How I store set completion progress in localStorage — and why a 9,090-piece Titanic at 95% completion fits in 222 bytes.
LEGO sets can be enormous. The Millennium Falcon (75192) has 726 unique part lots. The Titanic (10294) has 755 lots totalling 9,090 pieces. Storing progress for these sets in localStorage — which has a ~5 MB limit shared across the entire origin — demands a compact format.
The original plain-text format stored entries like 3001_Red:5,3004_Blue:3 — human-readable, but bloated. A half-complete Millennium Falcon consumed ~8 KB of localStorage for progress alone. With multiple large sets tracked simultaneously, this becomes a real constraint.
Progress is stored as a single string in the progress field of the consolidated set_<number> JSON object in localStorage:
localStorage["set_75192-1"] = {
"number": "75192",
"fullNumber": "75192-1",
"name": "Millennium Falcon",
"numParts": 7541,
"progress": "izbUMdCJVjI2MDBU0jEFQoPYWA...", ← this is what this doc is about
...
}
"" → 0% complete (nothing picked)
"izbUMdCJ..." → partially complete (compressed binary)
"3001_Red:5,3004_Blue:3" → legacy plain format (auto-migrated)
The key insight is that progress data is symmetric. At any point, I can describe the state as either:
I always store whichever list is shorter:
┌────────────────────────────────────────────────────────────────┐
│ │
│ 0% 25% 50% 75% 100% │
│ ├───────────┼────────────┼────────────┼───────────┤ │
│ │
│ ◄── mode 0: store picked ──►◄── mode 1: store remaining ──► │
│ (fewer entries) (fewer entries) │
│ │
│ "" (empty) [1,1] │
│ 0 bytes 10 bytes │
│ │
└────────────────────────────────────────────────────────────────┘
This creates a symmetric compression curve — storage is smallest at 0% and 100%, largest at 50%:
Storage size vs. completion (726 lots, Millennium Falcon scale)
2.0 KB ┤
│ ╭──────╮
1.5 KB ┤ ╭──╯ ╰──╮
│ ╭──╯ ╰──╮
1.0 KB ┤ ╭──╯ ╰──╮
│ ╭──╯ ╰──╮
0.5 KB ┤ ╭──╯ ╰──╮
│ ╭──╯ ╰──╮
0 B ┤──╯ ╰──
└──┬──────┬──────┬──────┬──────┬──────┬──────┬──────┬──
0% 10% 25% 50% 75% 90% 95% 100%
mode 0 (picked) ─────►│◄───── mode 1 (remaining)

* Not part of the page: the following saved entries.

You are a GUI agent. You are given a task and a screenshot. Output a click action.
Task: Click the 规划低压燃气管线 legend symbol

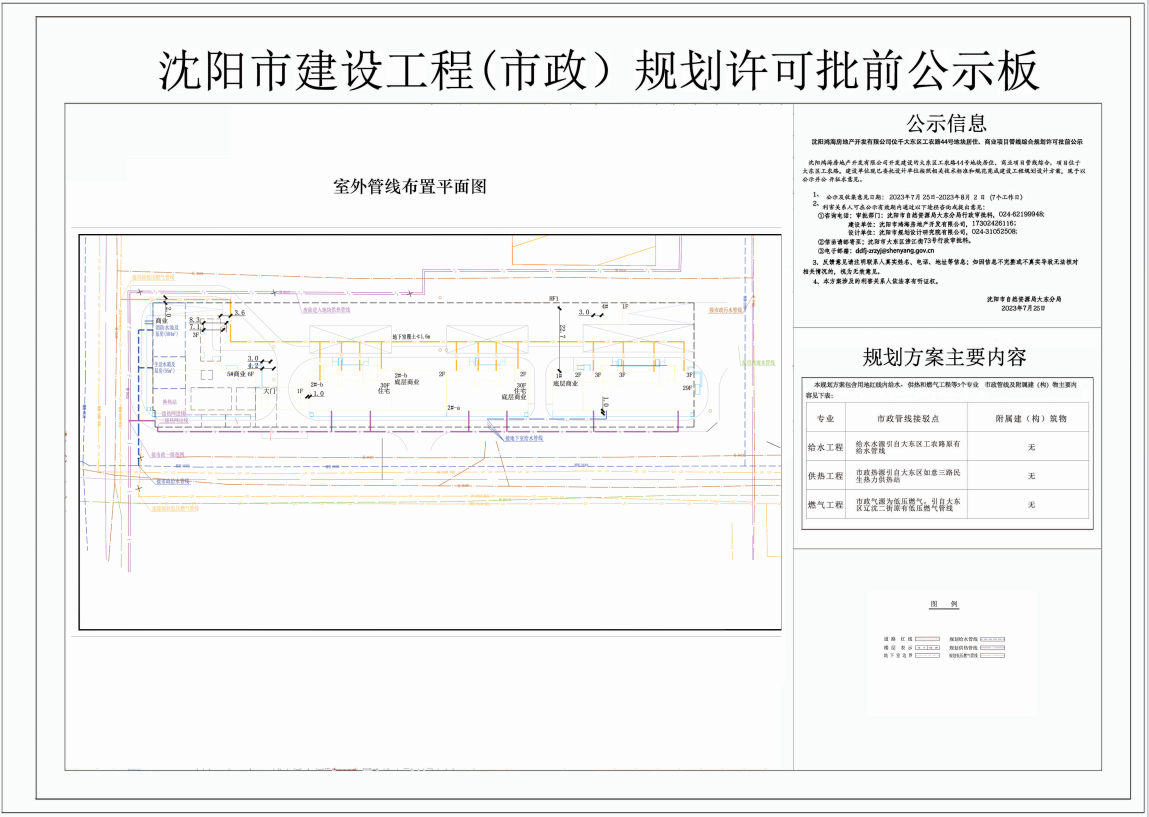point(992,656)
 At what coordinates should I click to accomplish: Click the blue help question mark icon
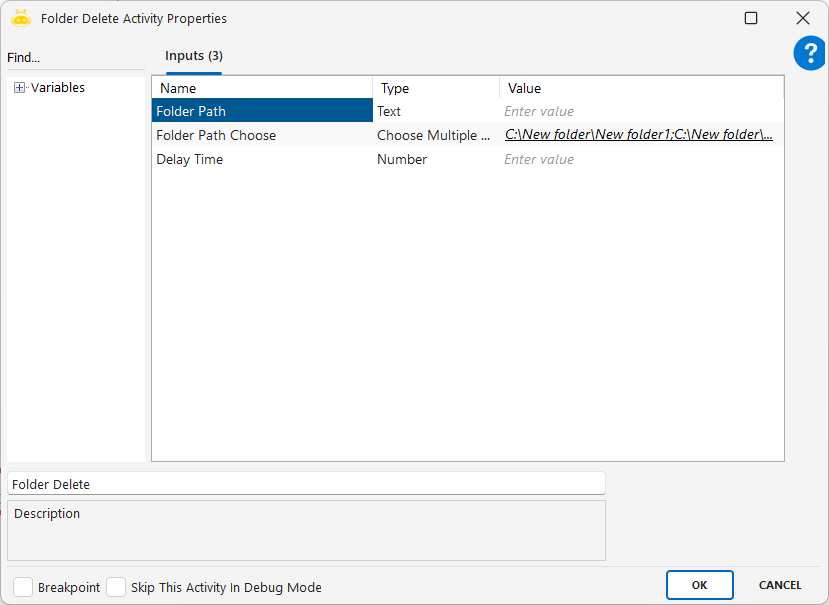[x=809, y=54]
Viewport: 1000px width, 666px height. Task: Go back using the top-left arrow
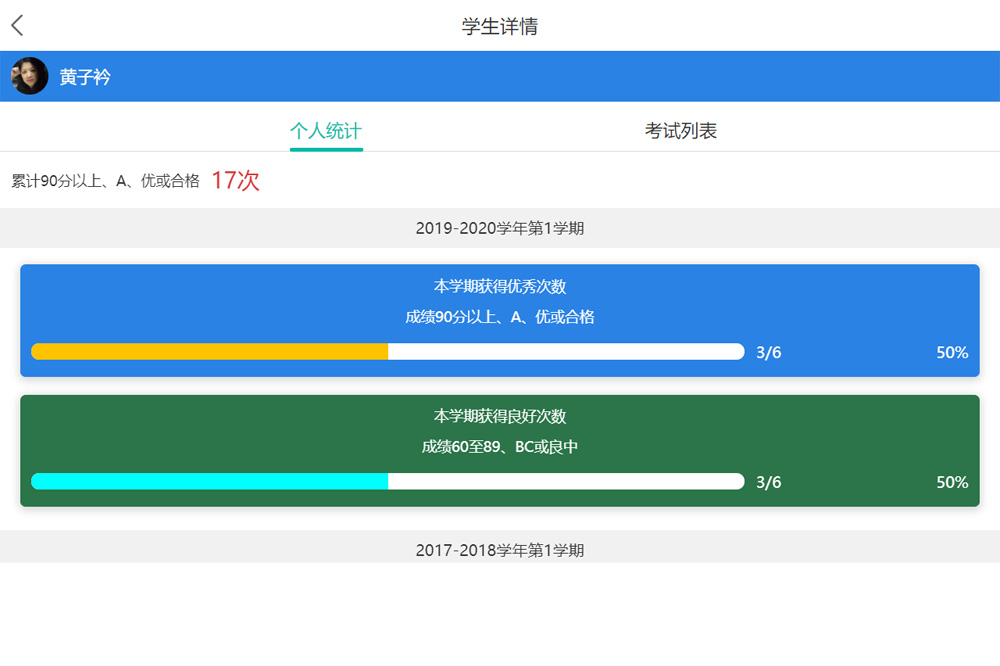pos(17,26)
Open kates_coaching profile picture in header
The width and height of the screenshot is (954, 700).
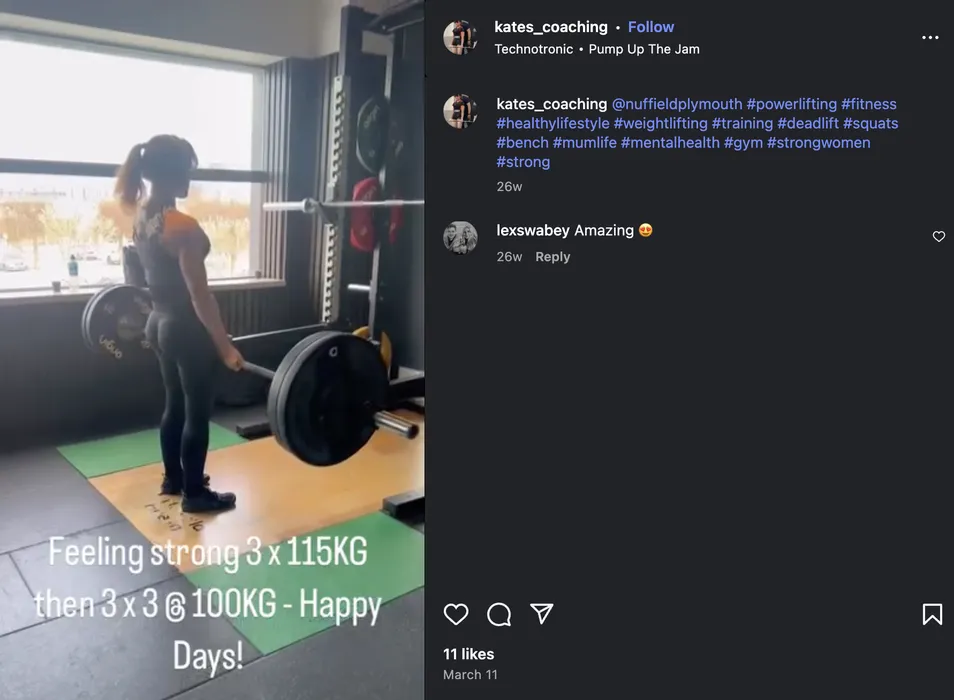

┌─────────────────────────────────────────┐
│ In-Memory State │
│ │
│ partsData[] ──► part definitions │
│ userCounts{} ──► picked quantities │
└─────────────────┬───────────────────────┘
│
compressProgress()
│
▼
┌─────────────────────────────────────────┐
│ JSON Array │
│ │
│ [version, mode, ...entries] │
│ [1, 0, ["3001",5,3,0], ...] │
└─────────────────┬───────────────────────┘
│
pako.deflateRaw()
(DEFLATE level 9)
│
▼
┌─────────────────────────────────────────┐
│ Compressed Bytes │
│ │
│ Raw DEFLATE output (Uint8Array) │
└─────────────────┬───────────────────────┘
│
base64url encode
(no padding, URL-safe alphabet)
│
▼
┌─────────────────────────────────────────┐
│ Progress String │
│ │
│ "izbUMdCJVjI2MDBU0jEFQoPYWA" │
│ Alphabet: [A-Za-z0-9_-] │
│ No ':' character (key for format │
│ detection vs legacy format) │
└─────────────────────────────────────────┘
[version, mode, [partNum, colorId, count, type], ...]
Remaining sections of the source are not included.